EUA tiveram mais de 200 casos de OVNIs no fim dos anos 1940
Arquivos desclassificados mostram que militares mapearam centenas OVNIs e chegaram a considerar a possibilidade de tecnologia soviética

Um conjunto de documentos militares recentemente desclassificados revelou que o governo dos Estados Unidos investigou centenas de relatos de objetos voadores não identificados (OVNIs) logo após a Segunda Guerra Mundial. Os registros, divulgados pelo Pentágono, incluem um mapa elaborado em 1948 que reúne mais de 200 ocorrências registradas em diferentes regiões do país, além de análises produzidas pela Força Aérea e pelo Escritório de Inteligência Naval.
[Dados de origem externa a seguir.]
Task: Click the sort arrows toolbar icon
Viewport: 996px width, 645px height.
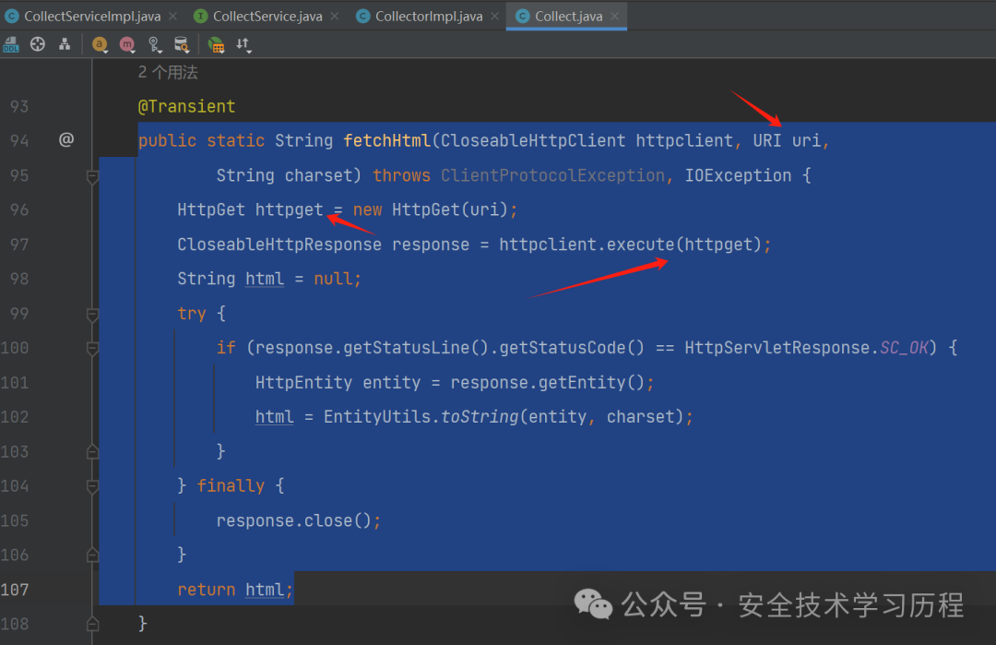Action: tap(243, 44)
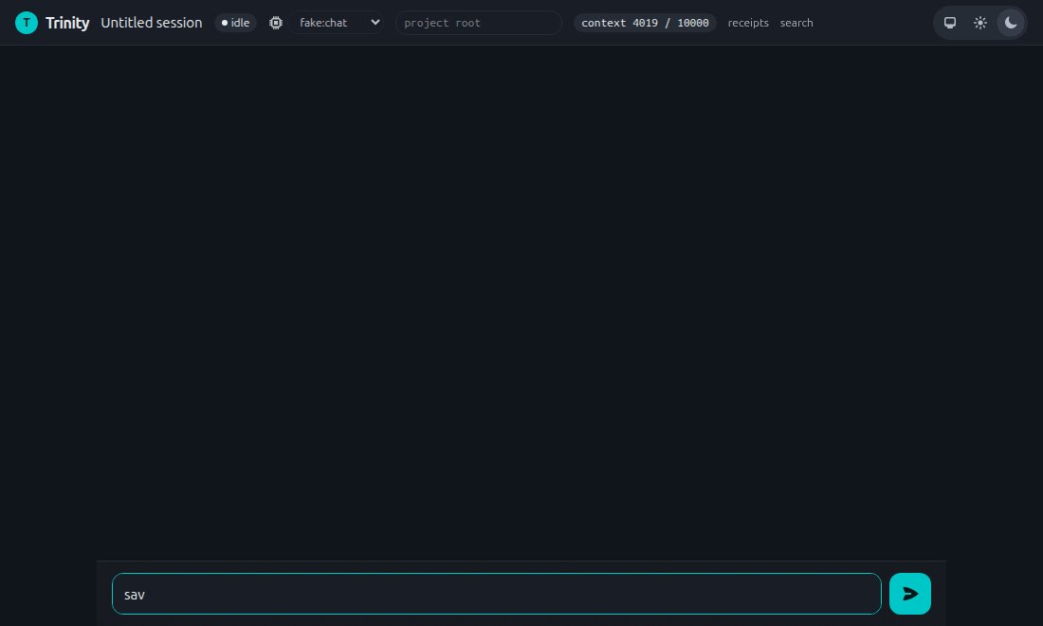Focus the project root input field
Image resolution: width=1043 pixels, height=626 pixels.
coord(478,23)
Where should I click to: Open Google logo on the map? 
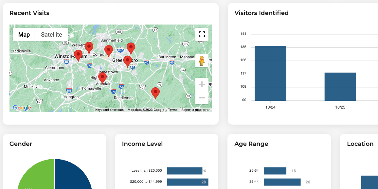(x=22, y=108)
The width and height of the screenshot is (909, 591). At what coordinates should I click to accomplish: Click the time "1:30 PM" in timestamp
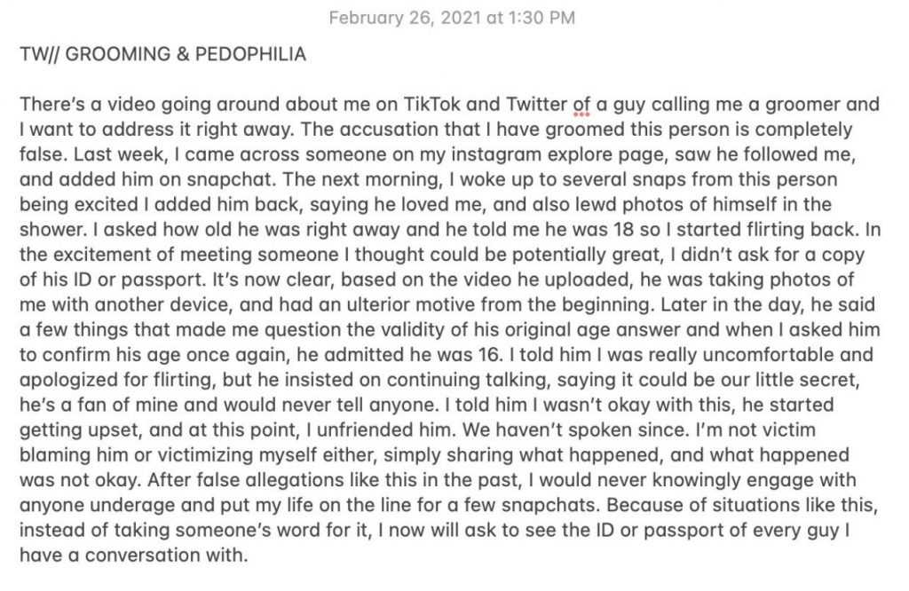(541, 18)
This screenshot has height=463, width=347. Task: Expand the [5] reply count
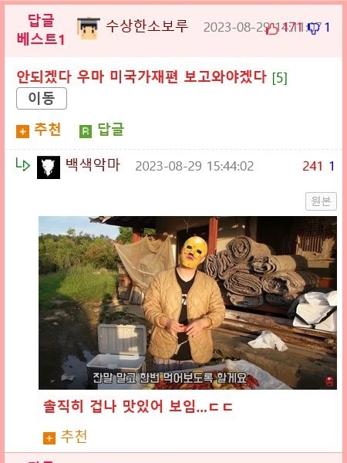279,78
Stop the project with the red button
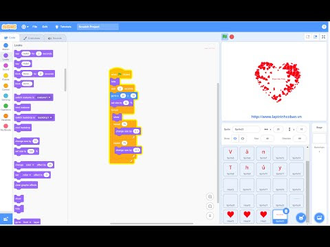Screen dimensions: 330x247 tap(232, 37)
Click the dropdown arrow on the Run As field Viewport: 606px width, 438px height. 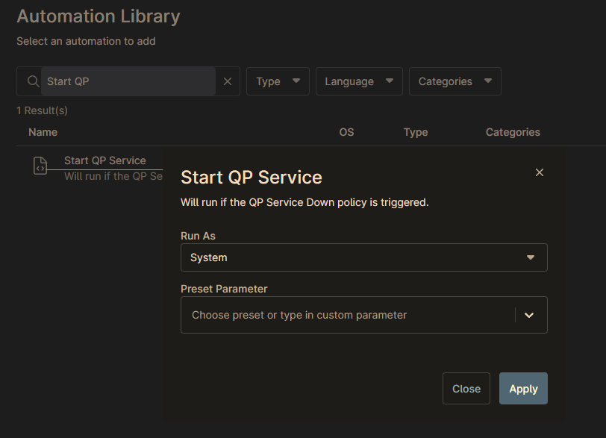pyautogui.click(x=531, y=257)
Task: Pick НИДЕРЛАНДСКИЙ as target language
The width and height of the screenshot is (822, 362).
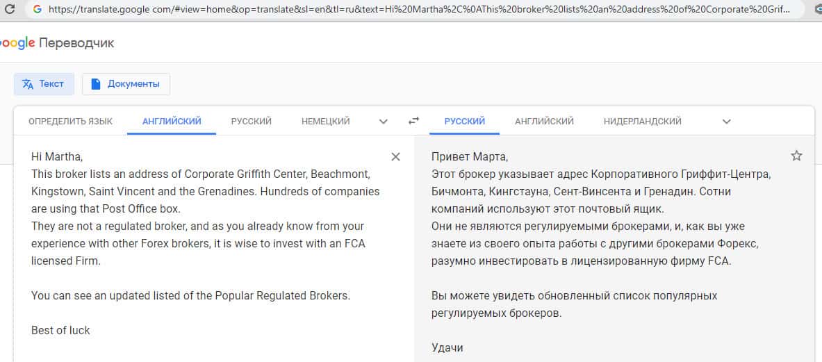Action: (643, 121)
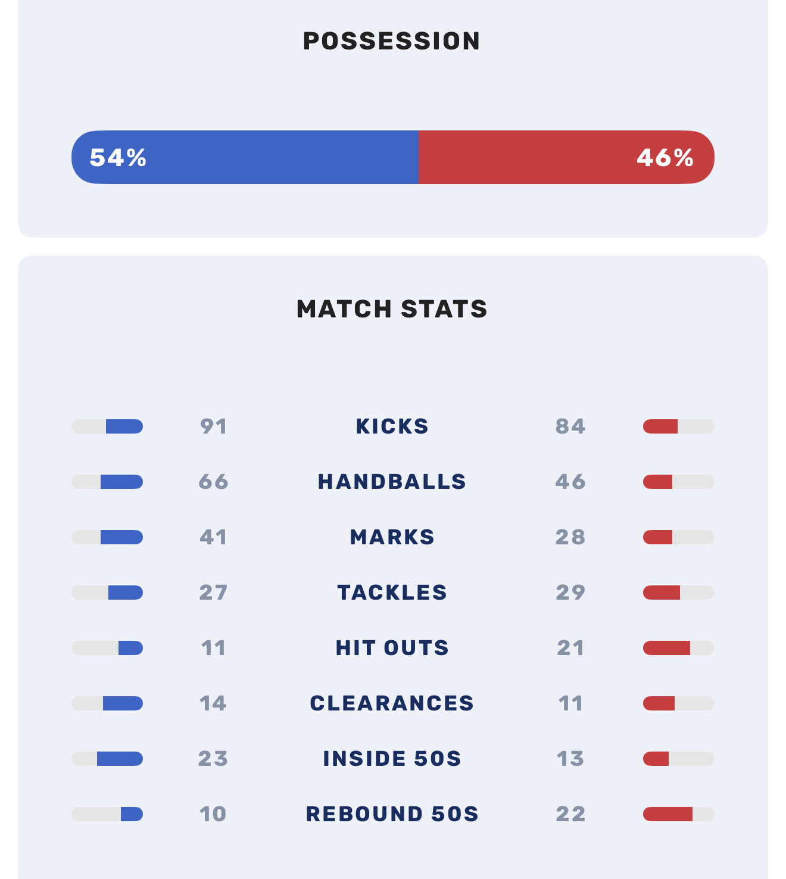Click the blue Marks bar
The width and height of the screenshot is (786, 879).
tap(121, 537)
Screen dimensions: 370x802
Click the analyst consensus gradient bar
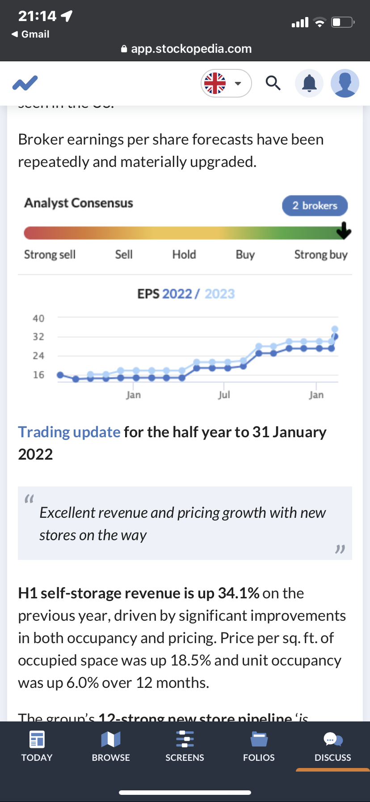click(179, 233)
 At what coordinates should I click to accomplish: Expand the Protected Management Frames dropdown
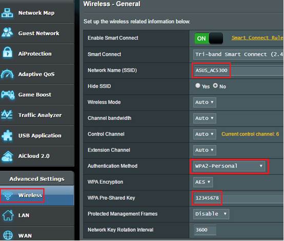(x=211, y=214)
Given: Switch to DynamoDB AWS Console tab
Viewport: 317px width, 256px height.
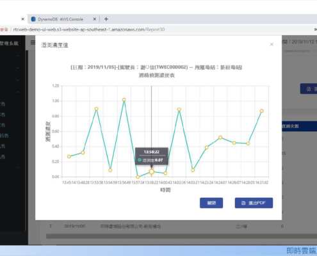Looking at the screenshot, I should click(x=60, y=19).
O levantamento compilou 210 relatos feitos entre 1947 e 1948 por pilotos militares e civis, cientistas, policiais e cidadãos comuns. Os avistamentos se concentraram principalmente nas proximidades de cidades como Filadélfia, Cincinnati, Louisville, Los Angeles, Portland e Boise, formando padrões geográficos que chamaram a atenção das autoridades.
OVNIs nos anos 1940
Segundo os documentos, os objetos descritos apresentavam formatos variados. Os mais frequentes eram discos voadores, mas também foram registrados artefatos em forma de charuto, bolas de fogo e cones luminosos. Em Ohio e Kentucky, por exemplo, diversos relatos mencionavam os chamados “cones de fogo”, enquanto objetos alongados, semelhantes a charutos ou lápis, apareceram em praticamente todo o território norte-americano.
Em um dos episódios documentados, um piloto desenhou o objeto que afirmou ter visto durante um voo. Segundo seu relato, a estrutura media cerca de 30 metros de comprimento, não possuía asas nem estabilizadores e cruzou o céu em alta velocidade.
Entre os casos mais antigos está o relato de dois observadores do Serviço Meteorológico dos Estados Unidos, que, em abril de 1947, afirmaram ter visto repetidamente um disco metálico enquanto acompanhavam balões meteorológicos sobre Richmond, no estado da Virgínia.
Um mês depois, um engenheiro de campo em Oklahoma descreveu um disco voando entre 3 mil e 3,6 mil metros de altitude, sem qualquer rastro de propulsão. Em junho daquele mesmo ano, um piloto da Força Aérea informou ter observado cinco ou seis objetos circulares voando em formação nas proximidades do Lago Mead, em Nevada.
Esses registros antecedem o famoso incidente de Roswell, ocorrido em julho de 1947, quando militares anunciaram inicialmente a recuperação de um “disco voador” em um rancho no Novo México, antes de atribuir o episódio a um balão meteorológico.
Embora os investigadores não tenham encontrado evidências que comprovassem uma origem extraterrestre para os objetos, os relatórios concluem que os relatos eram numerosos, consistentes e provenientes de testemunhas consideradas confiáveis demais para serem descartados como simples boatos ou fraudes.
Na época, os militares trabalharam com duas hipóteses principais. A primeira era a de que os objetos fossem aeronaves experimentais, foguetes ou balões desenvolvidos pelos próprios Estados Unidos. A segunda, considerada motivo de preocupação durante o início da Guerra Fria, sugeria que os avistamentos poderiam estar relacionados a tecnologias alemãs capturadas pela União Soviética ao fim da Segunda Guerra Mundial. Nesse cenário, as incursões serviriam para testar as defesas aéreas americanas e coletar informações estratégicas sobre o território dos Estados Unidos.